§ What to do:
1. In the forum thread about C++ below, please copy word for word the passage between "I work as a" and "the metal already.", inclusive.
2. In the forum thread about C++ below, what value of k does one commenter suggest for a tech-heavy audience when adjusting Google Analytics user counts?

═══ Source ═══

Having worked close to a few highly skilled C/C++ developers (the author of HAProxy, core Firefox developers, people who write highly sensitive crypto code, ...), it is amusing to see them constantly doubt their knowledge of the language they master so well.
A decade and a half ago, one of my professor once told me: "You don't learn to master Linux, you learn to accept that you can't master it." Same point, different context.
It's not so much doubt, but knowing enough to know there is so much you will not ever know without looking something up. C++ is a large language with a lot of dark corners. People who use it day in and day out know these dark corners exist. Even more so if they are working on a code base that many people have touched over many years.
I work as a full time C++ developer and the stuff in this article is just arcane magic to me. I feel like there's a level far above what anyone normally works with, and I'm an engine programmer for game dev, so it's pretty close to the metal already.
Kind of like interviewing at Google: "oh, you're a 9 in C++? let me introduce you to your interviewers for the day: Hans Boehm, Chandler Carruth, Richard Smith, and Jeffrey Yasskin. We were lucky to get them; they're off to the ISO C++ standards committee meeting tomorrow"
Modulo C++, if you are in the right chair, I figure making a solid six takes less than a year and that's enough to do some heavy lifting. But it's hard to find a job where you'll get the right stimulus.
I'd back off on "compiler developer" - that's severely different from "compiler exploiter."
The way to avid all the ugly in the language is to have good habits. You only use the parts that work well. When I see things like Heartbleed, I think "poor guy never debugged a comms protocol in the wild in his life." That's one of those thing that's like combat - you have to defend a real product in the wild for a span of time before you "get it."
I think elite developers rate themselves 1-10 depending on which part of language are they using and pushing forward. And Scala brought this to the world of Java as well, no chance for a single person to understand it completely.
Seems to have gone offline due to the HN hug of death. Anyone got a mirror?
Edit: oh wow, I feel like an atheist who previously thought the conversation about how horrible Hell is was mostly just overwrought fanatics but has now caught a glimpse of Cocytus.
Update: Moved about 7 small images and css into S3 and page load time is now < 3 seconds with 380 users on site. I'm about 90% sure that my efforts caused the improvement.
It's still up, but it's super slow with > 20-60 second page load times. I just moved some images into s3 which made it a bit faster. There are currently 267 people on the site according to google analytics.
Multiply google analytics users by k to get a more accurate number, where k is a percentage of readers using uBlock or some other blocker that blocks google analytics. Ie k=1.5 for a tech heavy audience :)
Edit; Anecdata, almost all my signups come from users who block google analytics.

═══ Provided material ═══

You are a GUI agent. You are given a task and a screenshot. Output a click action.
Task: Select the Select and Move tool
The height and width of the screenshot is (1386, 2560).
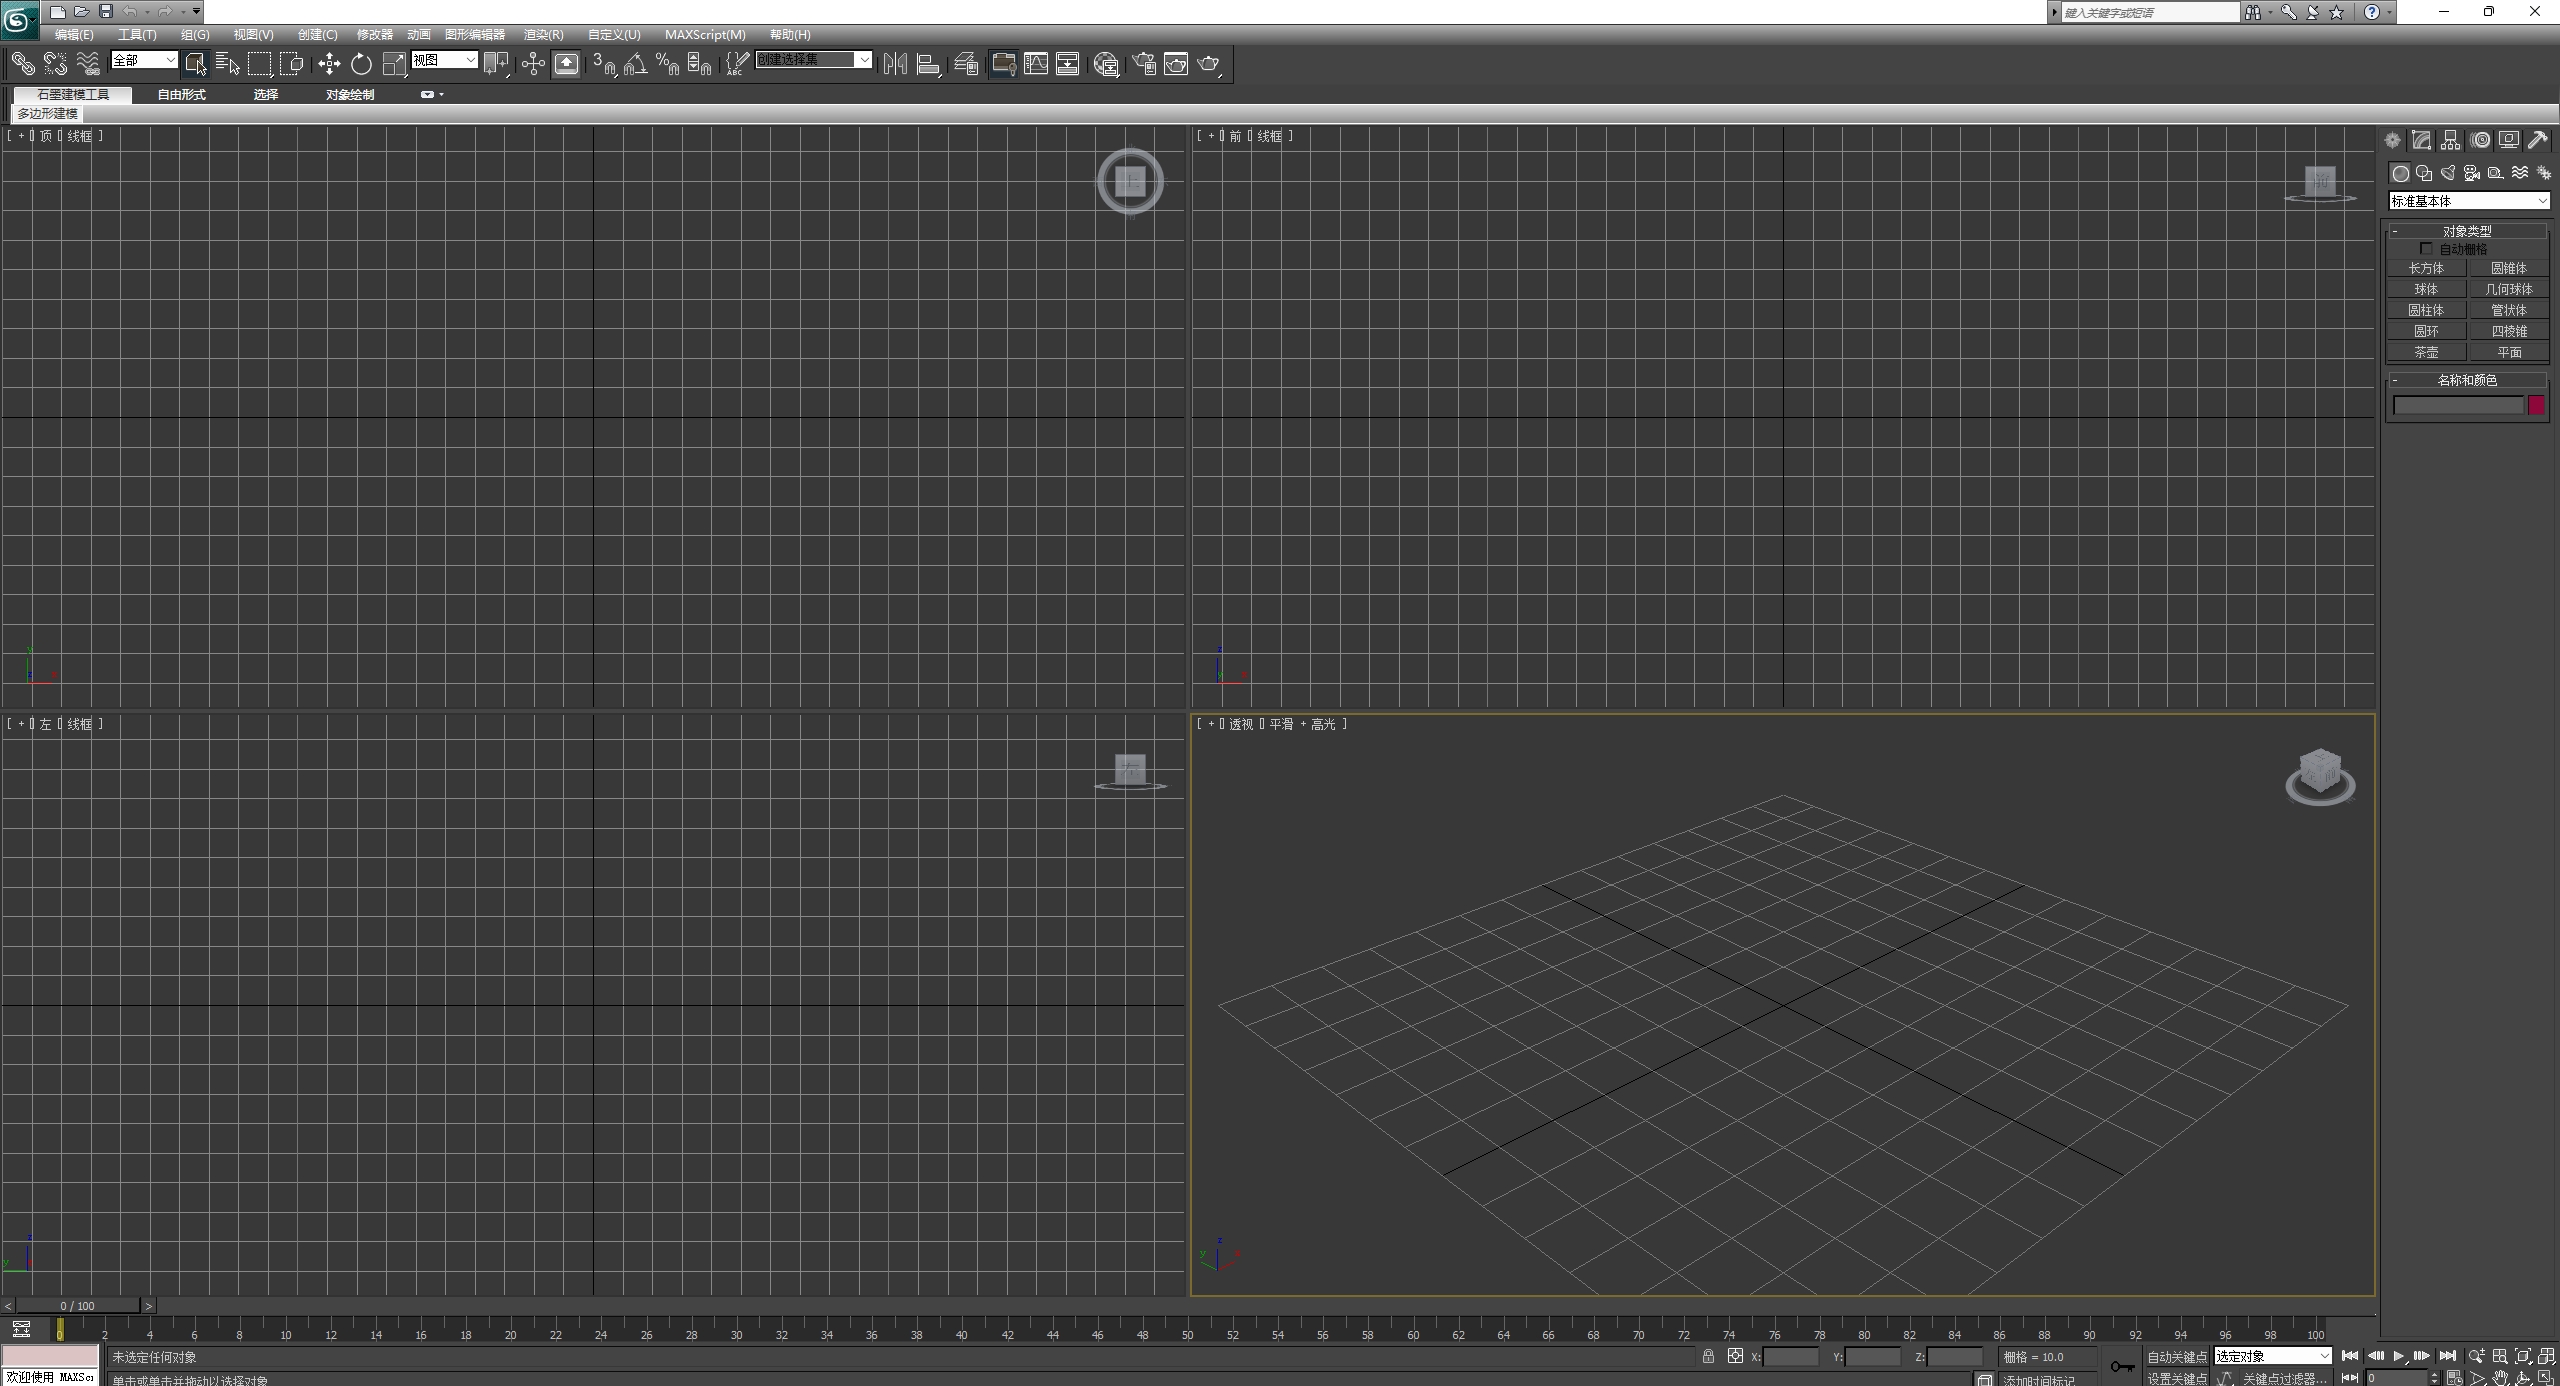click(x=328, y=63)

═══
═══ Provided material ═══

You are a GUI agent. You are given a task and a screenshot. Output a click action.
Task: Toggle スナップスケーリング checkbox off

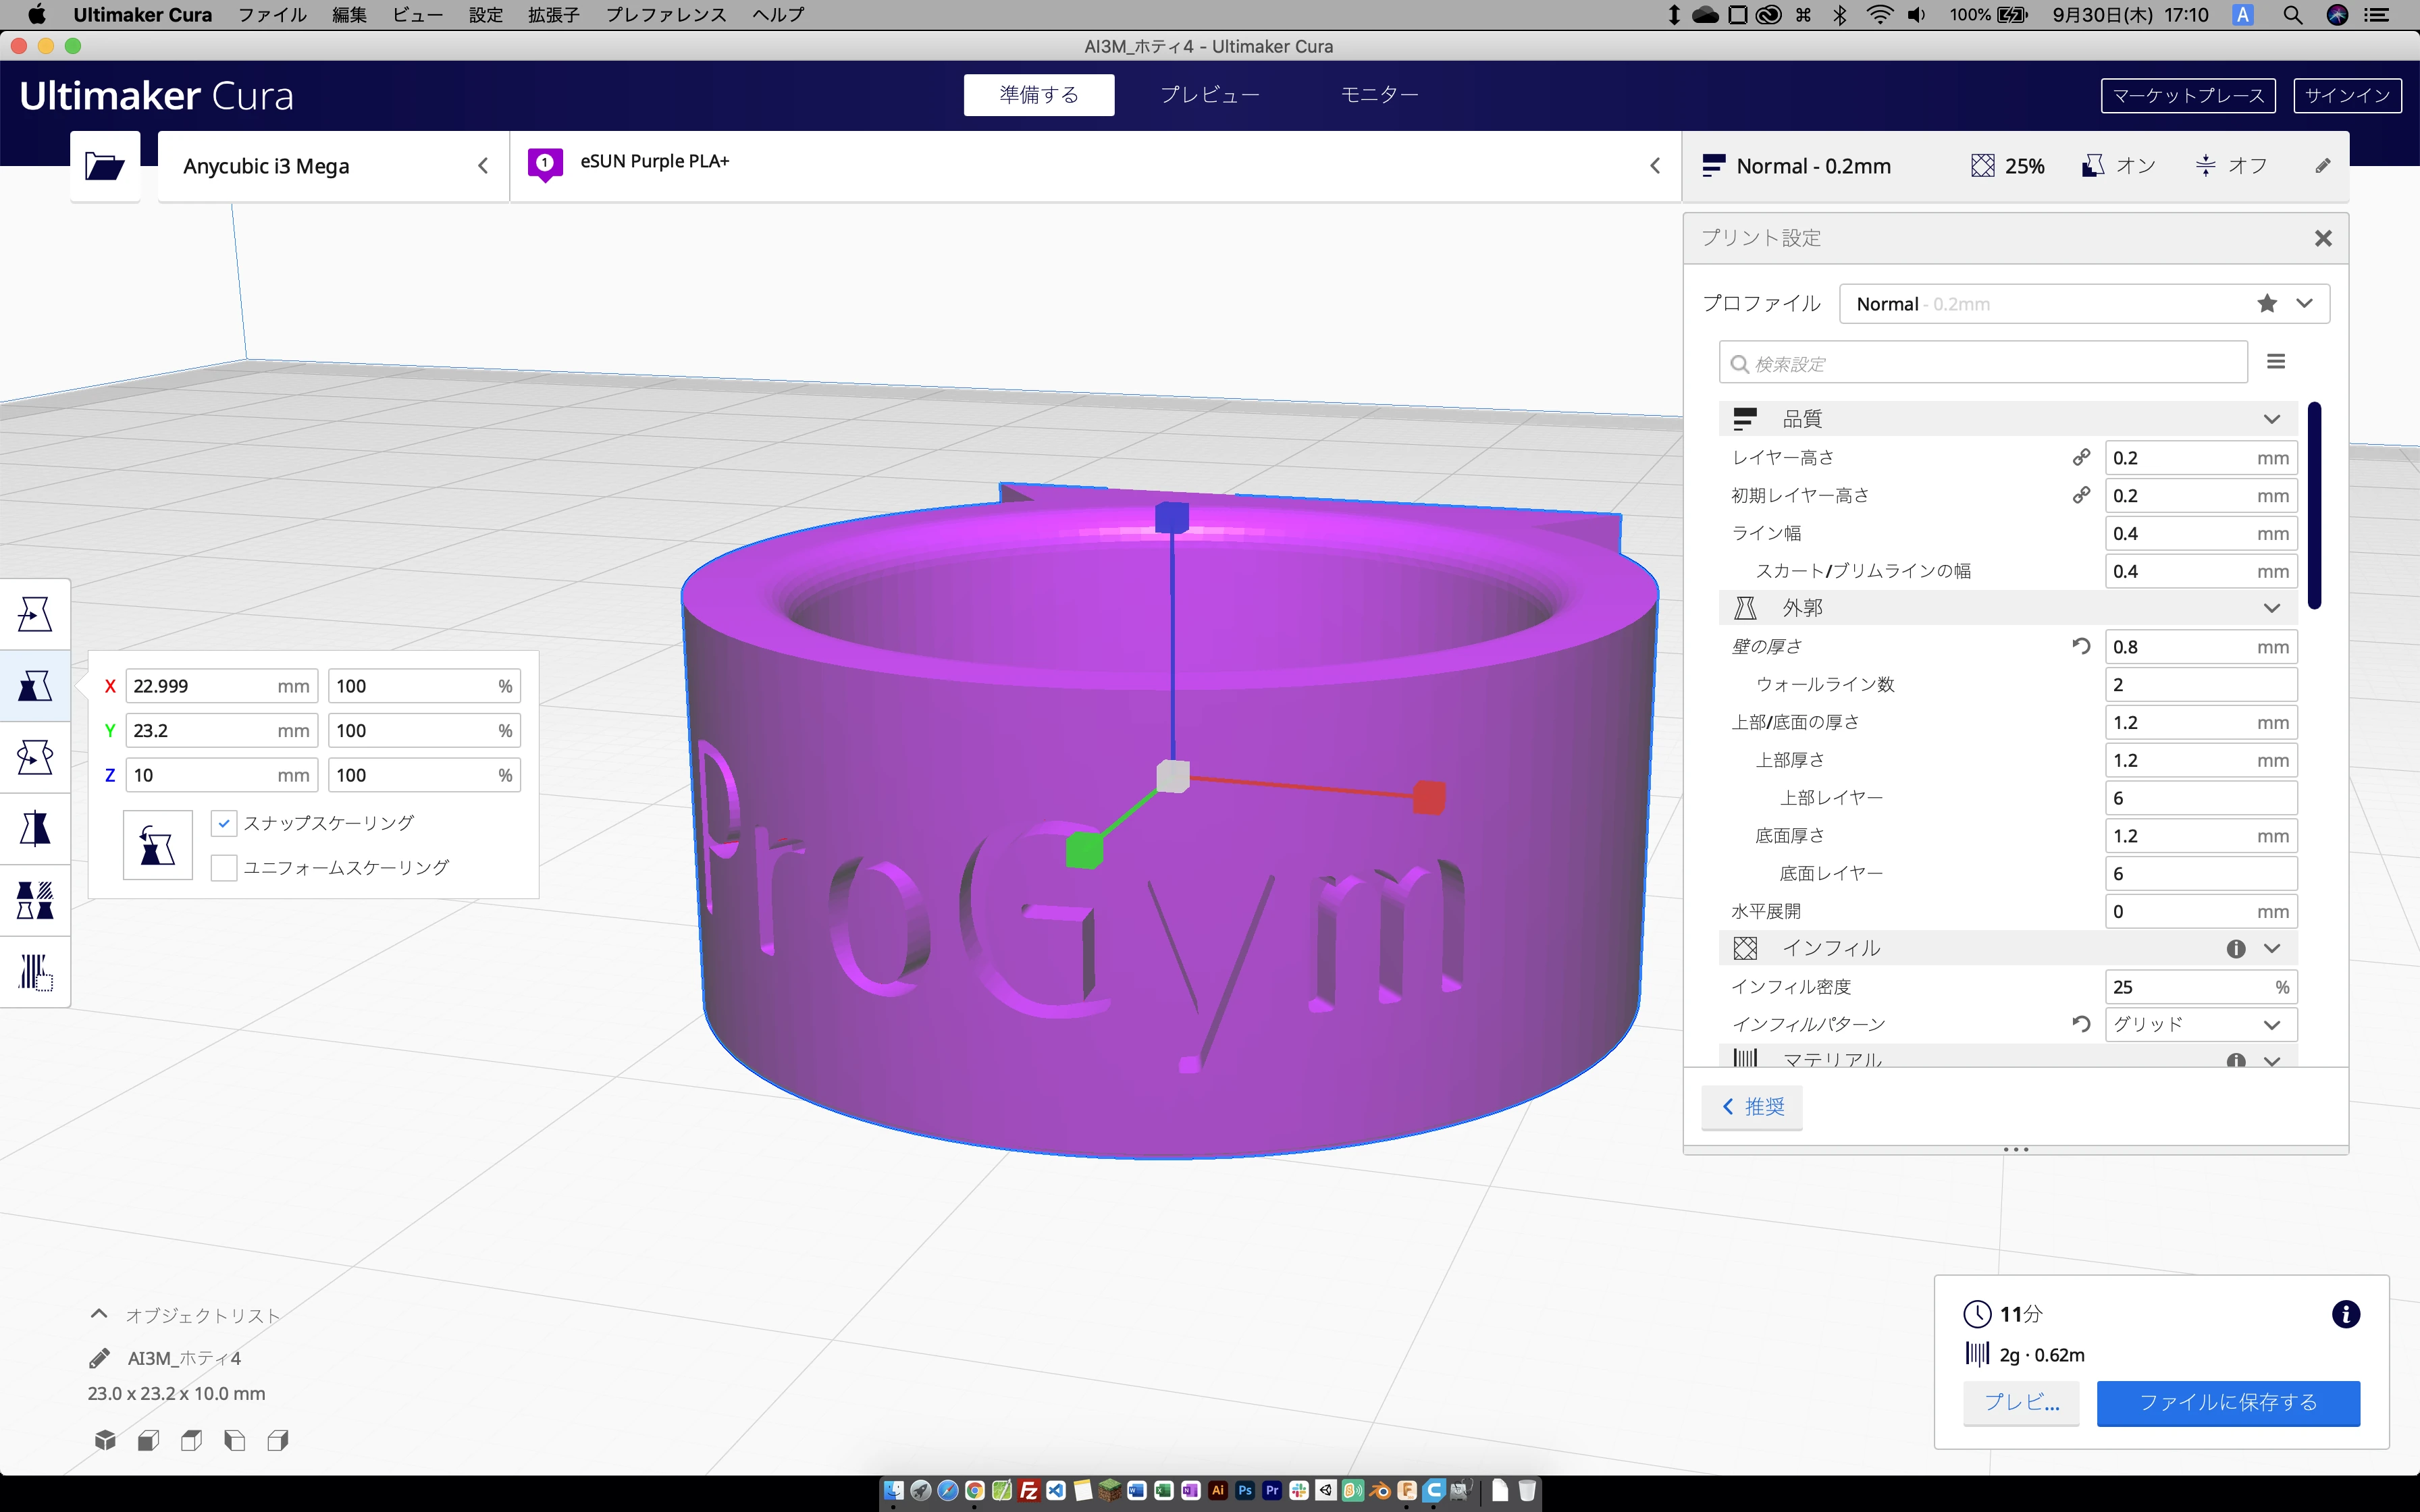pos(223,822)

═══

§ Results of the exercise:
1.
I work as a full time C++ developer and the stuff in this article is just arcane magic to me. I feel like there's a level far above what anyone normally works with, and I'm an engine programmer for game dev, so it's pretty close to the metal already.

2. k=1.5